» **REQUIRED ACTION**
All entries below are to be returned exactly, with pictures left out.

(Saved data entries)
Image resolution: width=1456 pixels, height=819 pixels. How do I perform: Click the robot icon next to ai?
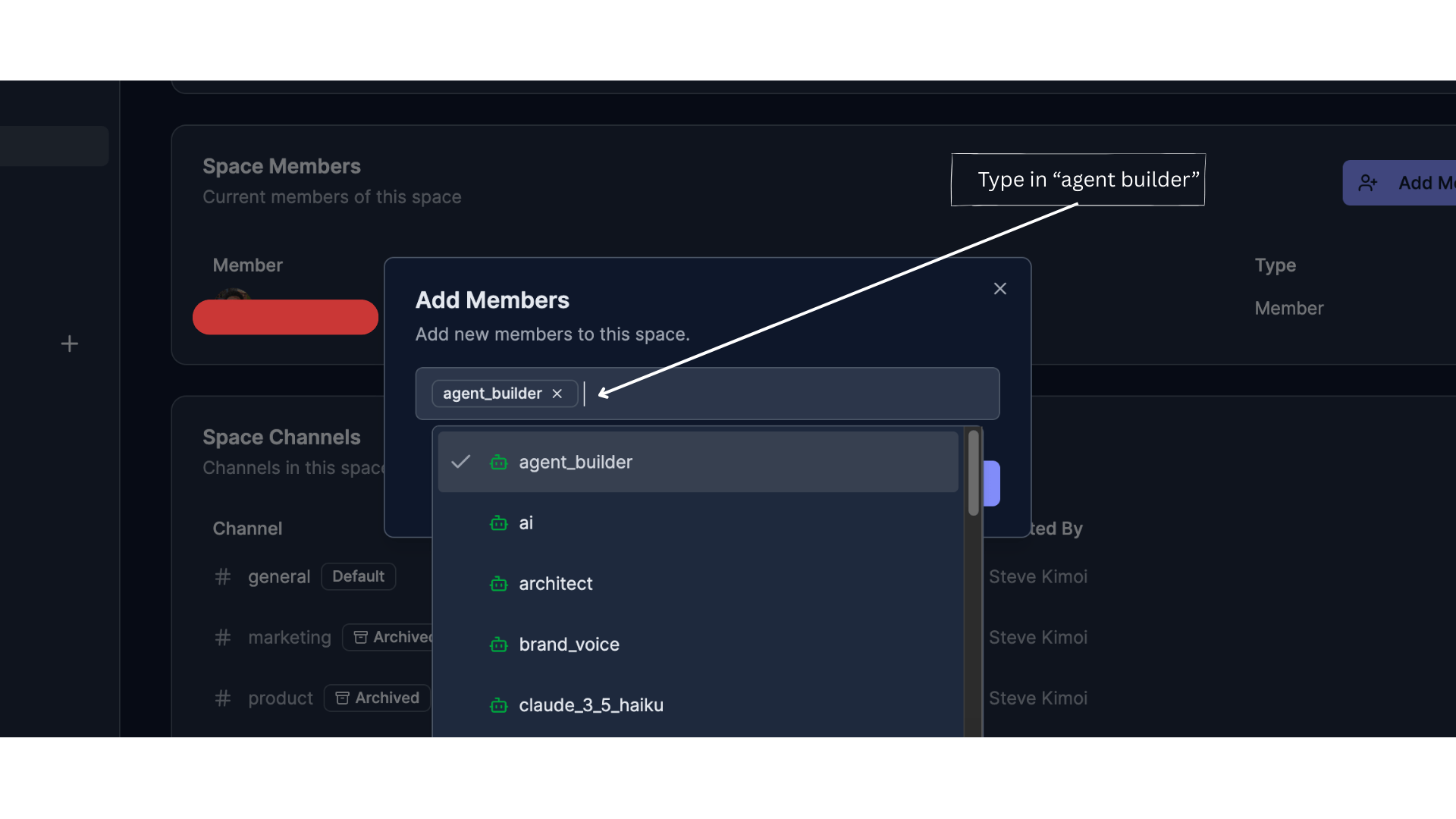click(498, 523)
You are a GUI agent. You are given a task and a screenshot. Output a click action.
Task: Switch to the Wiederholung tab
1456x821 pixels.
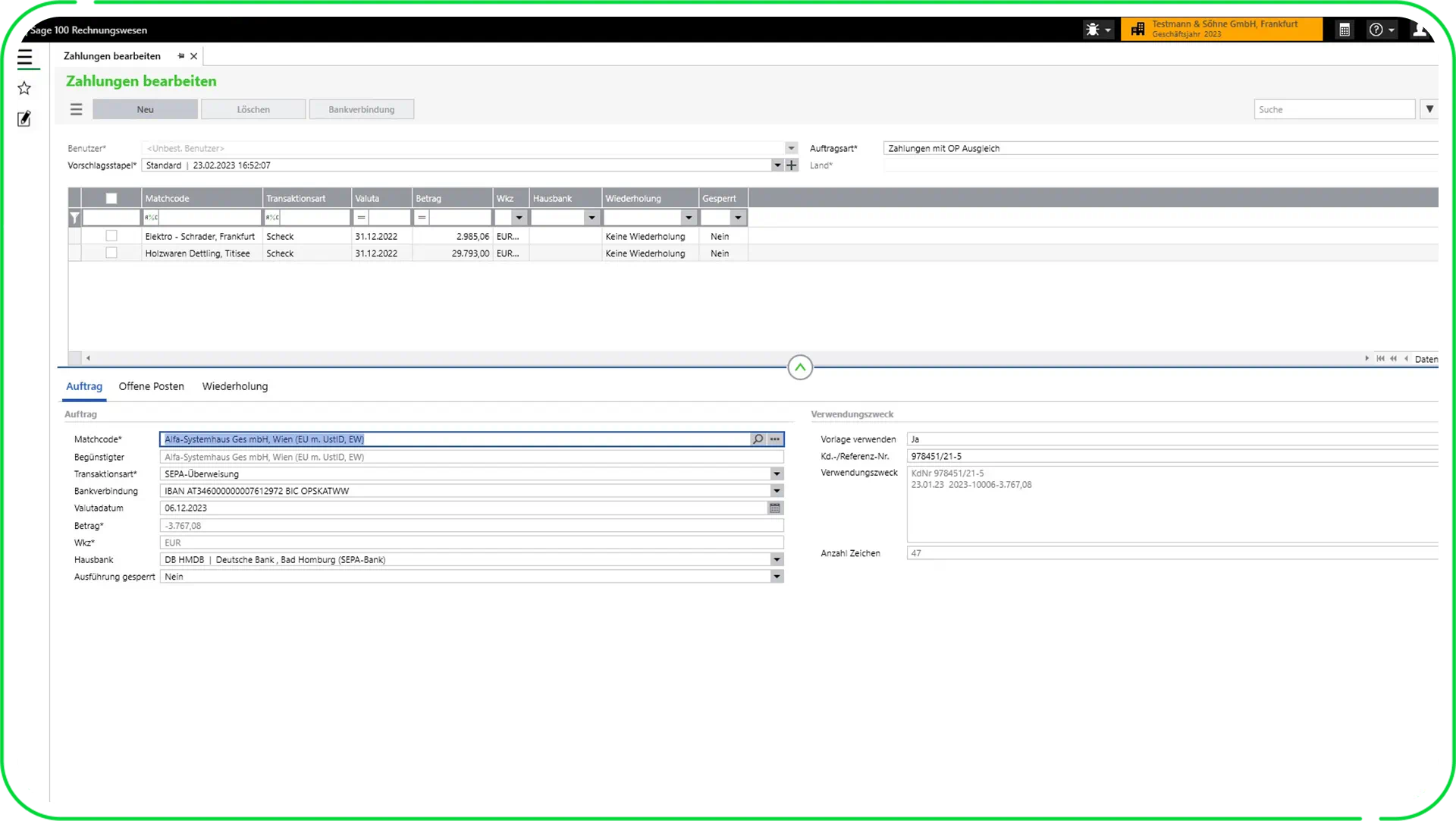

» **YOUR RESPONSE**
Image resolution: width=1456 pixels, height=819 pixels. How do I perform: Click the robot icon next to ai?
click(498, 523)
You are a GUI agent. You are given a task and a screenshot. Output a click action.
Task: Switch to the Wiederholung tab
1456x821 pixels.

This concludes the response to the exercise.